Today’s Australian digital innovation is being decelerate by CEOs that do not fully provide digital support.
In a poll at the AdTech Australia digital experts conference session, only about one fourth of delegates raised their hands to indicate their business leaders fully supported digital innovation. However, the panel believes more digital natives filling CEO roles will help drive the digital agenda. A slide showing the major digital players dominant on mobile illustrated that all are younger than 10 years old.
In other hand, virtual and augmented reality were held up as the technologies that could have a major impact on advertising in the future.

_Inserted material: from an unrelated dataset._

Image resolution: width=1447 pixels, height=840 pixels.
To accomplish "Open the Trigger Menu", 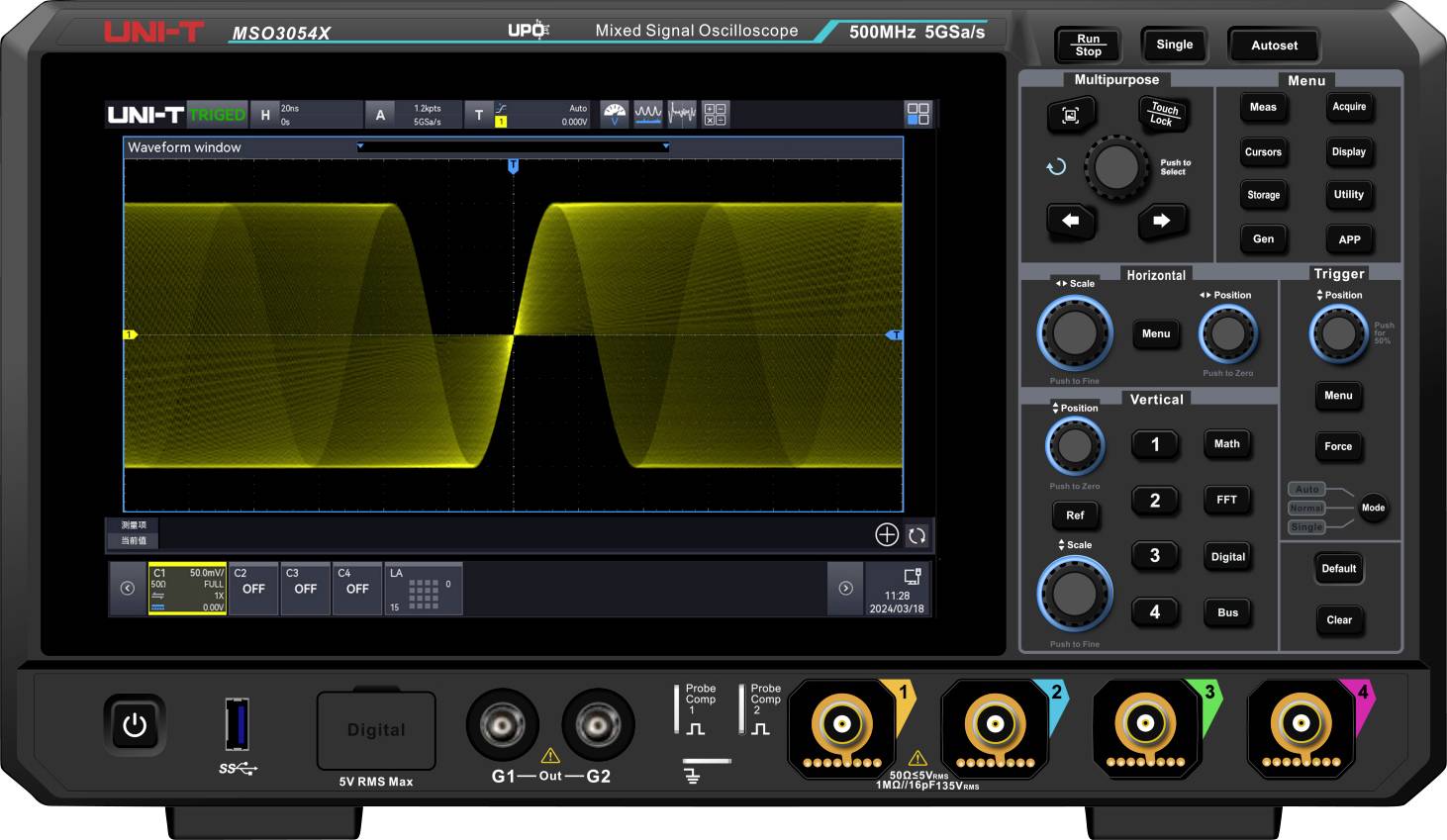I will tap(1338, 396).
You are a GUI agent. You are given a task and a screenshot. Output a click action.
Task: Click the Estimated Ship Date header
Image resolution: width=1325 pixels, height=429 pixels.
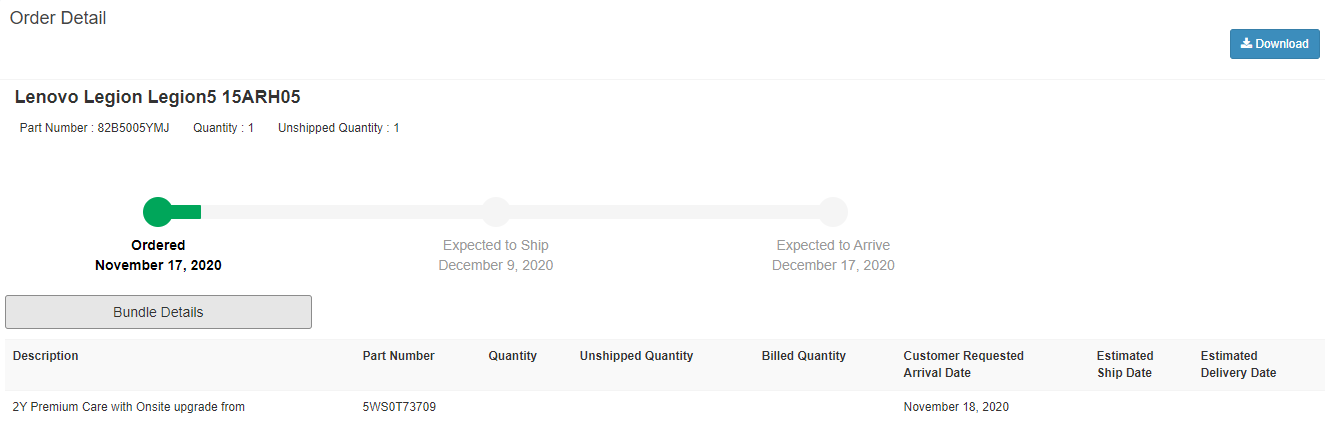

Iain McDonald, who was previously co-founder of Razorfish, says virtual reality is a lot more accessible than it seems, with Google’s cardboard player costing $3, and offers great promise.
“It’s probably one of those technologies that is probably a little bit overhyped at the moment,” he says.
The technology required to fool the human eye requires a screen with the resolution equivalent of 16,000 pixels squared per eye running at 240 frames per second. Current resolution for the Oculus Rift VR mask is 1,080 x 1,200 pixels per eye.
“I think we will go through a phase where there is a lot of novelty in VR. It will probably be applied in the gaming and porn industries first, which will drive the technology, as it has done with e-commerce,” McDonald adds. “It doesn’t mean we shouldn’t be using it, there are some really interesting applications for businesses and brands to look at. I don’t think they are mass, but they can be effective.”
Meanwhile, AR technology is already being applied in some sectors. For example, realestate.com recently bought a company that allows buyers to view properties using a VR mask to give a visual and spatial impression of the building. The panel said augmented reality would take off further if it is done in a more integrated and seamless way that allows users to interact on the go.